Problem statement.
In full and word for word, copy the records that follow.

Source information.
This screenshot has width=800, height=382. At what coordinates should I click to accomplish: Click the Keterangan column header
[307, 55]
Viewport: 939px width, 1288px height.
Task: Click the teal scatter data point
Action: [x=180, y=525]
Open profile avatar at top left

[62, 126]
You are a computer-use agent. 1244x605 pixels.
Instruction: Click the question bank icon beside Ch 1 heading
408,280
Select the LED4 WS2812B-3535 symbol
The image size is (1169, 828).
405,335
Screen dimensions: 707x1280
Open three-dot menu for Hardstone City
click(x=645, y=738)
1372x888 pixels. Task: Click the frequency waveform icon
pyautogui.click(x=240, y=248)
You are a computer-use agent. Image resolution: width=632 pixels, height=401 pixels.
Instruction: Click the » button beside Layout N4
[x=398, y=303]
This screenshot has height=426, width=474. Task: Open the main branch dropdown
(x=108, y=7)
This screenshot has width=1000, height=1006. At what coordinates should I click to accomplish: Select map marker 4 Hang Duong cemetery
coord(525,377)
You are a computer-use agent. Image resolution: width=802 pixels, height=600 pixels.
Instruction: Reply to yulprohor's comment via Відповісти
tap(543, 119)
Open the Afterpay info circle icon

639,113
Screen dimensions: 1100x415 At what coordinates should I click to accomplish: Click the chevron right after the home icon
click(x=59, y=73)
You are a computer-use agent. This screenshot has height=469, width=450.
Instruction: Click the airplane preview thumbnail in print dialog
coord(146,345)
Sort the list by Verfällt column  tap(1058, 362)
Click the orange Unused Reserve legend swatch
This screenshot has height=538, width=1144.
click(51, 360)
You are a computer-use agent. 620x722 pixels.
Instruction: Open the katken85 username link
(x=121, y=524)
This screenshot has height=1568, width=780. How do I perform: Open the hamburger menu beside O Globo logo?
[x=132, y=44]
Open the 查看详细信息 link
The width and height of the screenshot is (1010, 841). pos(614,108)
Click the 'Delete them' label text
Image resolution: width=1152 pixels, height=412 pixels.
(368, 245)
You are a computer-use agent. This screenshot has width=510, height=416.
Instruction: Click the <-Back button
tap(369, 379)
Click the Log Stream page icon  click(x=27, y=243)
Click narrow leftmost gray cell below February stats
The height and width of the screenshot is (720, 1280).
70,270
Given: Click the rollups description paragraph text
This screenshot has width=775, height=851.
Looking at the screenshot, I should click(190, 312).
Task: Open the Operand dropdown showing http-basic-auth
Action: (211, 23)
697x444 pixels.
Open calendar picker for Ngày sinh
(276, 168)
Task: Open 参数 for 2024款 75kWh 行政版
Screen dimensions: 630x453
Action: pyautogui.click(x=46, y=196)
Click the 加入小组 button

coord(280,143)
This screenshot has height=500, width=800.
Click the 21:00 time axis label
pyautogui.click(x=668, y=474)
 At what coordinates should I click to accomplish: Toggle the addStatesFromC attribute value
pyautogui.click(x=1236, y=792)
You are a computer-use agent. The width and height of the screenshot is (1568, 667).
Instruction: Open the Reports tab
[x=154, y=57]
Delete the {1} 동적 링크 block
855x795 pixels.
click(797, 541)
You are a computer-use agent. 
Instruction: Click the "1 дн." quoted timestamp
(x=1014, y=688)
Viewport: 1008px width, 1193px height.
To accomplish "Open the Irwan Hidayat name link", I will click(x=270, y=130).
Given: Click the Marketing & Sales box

Answer box.
This screenshot has width=800, height=382. At what coordinates should I click to accomplish: Click the Keterangan column header
[307, 55]
Viewport: 939px width, 1288px height.
Task: Click the teal scatter data point
Action: [x=180, y=525]
Open profile avatar at top left

[62, 126]
You are a computer-use agent. 1244x605 pixels.
Instruction: Click the question bank icon beside Ch 1 heading
408,280
Select the LED4 WS2812B-3535 symbol
The image size is (1169, 828).
405,335
Screen dimensions: 707x1280
Open three-dot menu for Hardstone City
click(x=645, y=738)
1372x888 pixels. Task: Click the frequency waveform icon
pyautogui.click(x=240, y=248)
You are a computer-use agent. Image resolution: width=632 pixels, height=401 pixels.
Instruction: Click the » button beside Layout N4
[x=398, y=303]
This screenshot has height=426, width=474. Task: Open the main branch dropdown
(x=108, y=7)
This screenshot has width=1000, height=1006. At what coordinates should I click to accomplish: Select map marker 4 Hang Duong cemetery
coord(525,377)
You are a computer-use agent. Image resolution: width=802 pixels, height=600 pixels.
Instruction: Reply to yulprohor's comment via Відповісти
tap(543, 119)
Open the Afterpay info circle icon

639,113
Screen dimensions: 1100x415 At what coordinates should I click to accomplish: Click the chevron right after the home icon
click(x=59, y=73)
You are a computer-use agent. This screenshot has height=469, width=450.
Instruction: Click the airplane preview thumbnail in print dialog
coord(146,345)
Sort the list by Verfällt column  tap(1058, 362)
Click the orange Unused Reserve legend swatch
This screenshot has height=538, width=1144.
click(51, 360)
You are a computer-use agent. 620x722 pixels.
Instruction: Open the katken85 username link
(x=121, y=524)
This screenshot has height=1568, width=780. How do I perform: Open the hamburger menu beside O Globo logo?
[x=132, y=44]
Open the 查看详细信息 link
The width and height of the screenshot is (1010, 841). pos(614,108)
Click the 'Delete them' label text
Image resolution: width=1152 pixels, height=412 pixels.
(368, 245)
You are a computer-use agent. This screenshot has width=510, height=416.
Instruction: Click the <-Back button
tap(369, 379)
Click the Log Stream page icon  click(x=27, y=243)
Click narrow leftmost gray cell below February stats
The height and width of the screenshot is (720, 1280).
70,270
Given: Click the rollups description paragraph text
This screenshot has width=775, height=851.
Looking at the screenshot, I should click(190, 312).
Task: Open the Operand dropdown showing http-basic-auth
Action: (211, 23)
697x444 pixels.
Open calendar picker for Ngày sinh
(276, 168)
Task: Open 参数 for 2024款 75kWh 行政版
Screen dimensions: 630x453
Action: pyautogui.click(x=46, y=196)
Click the 加入小组 button

coord(280,143)
This screenshot has height=500, width=800.
Click the 21:00 time axis label
pyautogui.click(x=668, y=474)
 At what coordinates should I click to accomplish: Toggle the addStatesFromC attribute value
pyautogui.click(x=1236, y=792)
You are a computer-use agent. The width and height of the screenshot is (1568, 667).
Instruction: Open the Reports tab
[x=154, y=57]
Delete the {1} 동적 링크 block
855x795 pixels.
click(797, 541)
You are a computer-use agent. 
Instruction: Click the "1 дн." quoted timestamp
(x=1014, y=688)
Viewport: 1008px width, 1193px height.
To accomplish "Open the Irwan Hidayat name link", I will click(x=270, y=130).
Given: Click the Marketing & Sales box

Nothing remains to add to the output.